NGC 1097 (also known as Caldwell 67) is a barred spiral galaxy about 45 million light years away in the constellation Fornax.  It was discovered by William Herschel on 9 October 1790. It is a severely interacting galaxy with obvious tidal debris and distortions caused by interaction with the companion galaxy NGC 1097A. Three supernovae (SN 1992bd, SN 1999eu, and SN 2003B) have been observed in NGC 1097 since 1992.

General information
NGC 1097 is also a Seyfert galaxy. Deep photographs revealed four narrow optical jets that appear to emanate from the nucleus. These have been interpreted as manifestations of the (currently weak) active nucleus. Subsequent analysis of the brightest jet's radio-to-X-ray spectral energy distribution were able to rule out synchrotron and thermal free-free emission. The optical jets are in fact composed of stars.

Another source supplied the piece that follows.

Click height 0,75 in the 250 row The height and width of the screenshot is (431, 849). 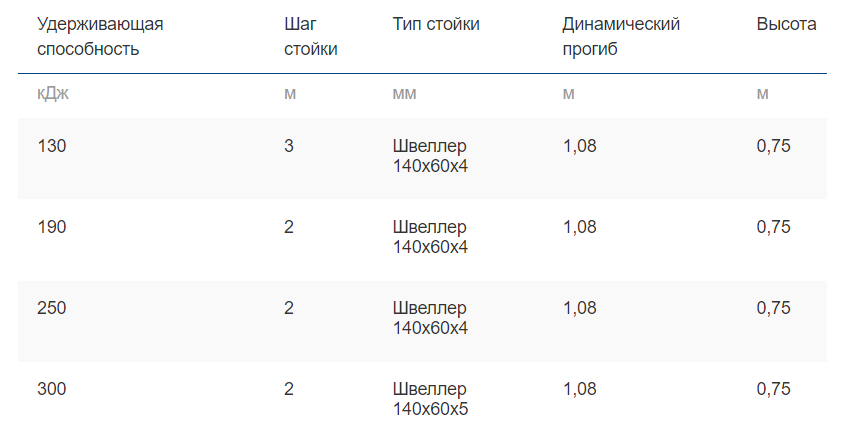[x=773, y=308]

The failure to detect atomic hydrogen gas in the jets (under the assumption that they were an example of tidal tails) using deep 21 cm HI imaging with the Very Large Array radio telescope and numerical simulations led to the current interpretation that the jets are actually the shattered remains of a cannibalized dwarf galaxy.

NGC 1097 has a supermassive black hole at its center, which is 140 million times the mass of the Sun. Around the central black hole is a glowing ring of star-forming regions with a network of gas and dust that spirals from the ring to the black hole. An inflow of material toward the central bar of the galaxy causes new stars to be created in the ring. The ring is approximately 5,000 light-years in diameter, the spiral arms of the galaxy extend tens of thousands of light-years beyond the ring.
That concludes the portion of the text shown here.